The switch to 19 single-member voting districts ahead of the upcoming May 2017 general election has suddenly made the home address of prospective voters very important.
“We are very conscious of how critical every vote is.”
Premier Alden McLaughlin said last week that voters, who have become accustomed to casting ballots in one of six larger, multi-member voting districts, will now find themselves participating in constituencies of 1,100 voters or fewer, in some cases, where individual votes will be determined by strict boundary lines, with two districts in the Sister Islands and 17 drawn on Grand Cayman.
In a heated, four or five-candidate race in George Town, it’s possible that just 250-300 votes could decide a district. There is no “run off” election in the Cayman Islands, so the first-place candidate in any constituency wins. Voters must cast ballots within the district in which they live, although political candidates do not have to reside in the districts in which they stand for election.
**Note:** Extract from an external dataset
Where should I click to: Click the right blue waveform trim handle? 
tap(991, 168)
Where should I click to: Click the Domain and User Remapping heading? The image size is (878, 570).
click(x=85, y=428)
“We are very conscious of how critical every vote is,” Premier McLaughlin said. “[The Progressives party] is in the process of setting up a system so that when the revised [voters] lists are published, we will go through the lists and check … to ensure that people who say they are living in a certain area as of Dec. 31, 2016 were living there. If we have reason to object, we will file it with the magistrate.”
Such voter challenges in the past, which would be filed with the chief magistrate, have been somewhat rare, Mr. McLaughlin said.
“A vote here, or two, people didn’t really worry so much about it,” he said. “Now that the numbers are so small [in single-member constituencies], you’ve really got to make sure the people who are voting are registered in that district.”
There are two main areas that become difficult for voter registration under the single-member constituencies. The first involves a voter who moves between the final registration date of Dec. 31 and election day, May 24, 2017.
Elections Supervisor Wesley Howell told a crowd of Progressives supporters during a meeting last week that if people register in one voting district before Dec. 31, they must cast their ballot in that district on election day, not in the voting district to which they have moved. Typically, Mr. Howell said, registering officers that work for the elections office will have accepted some proof that the voter did indeed reside at the earlier address.
“It can be challenging,” Mr. Howell said.
The second difficulty can arise with a voter who owns multiple residences around the Cayman Islands. They are only able to vote at the home stated as their primary place of residence in the islands, according to the recently approved Elections Bill.
In some cases, Mr. Howell said, neighbors will challenge the revised voters list released by the Elections Office, if they believe that person no longer resides at that location. Mr. Howell said this is one of the reasons the office has been sending representatives door-to-door to check on voters’ addresses ahead of Dec. 31, which is the last date anyone in Cayman can put their names on the voters list for the May general election.
In the case of an individual who will turn age 18 [voting age] as of May 24, 2017, they are allowed to register now, but must bring valid identification to show that they will reach the age of the majority as of election day.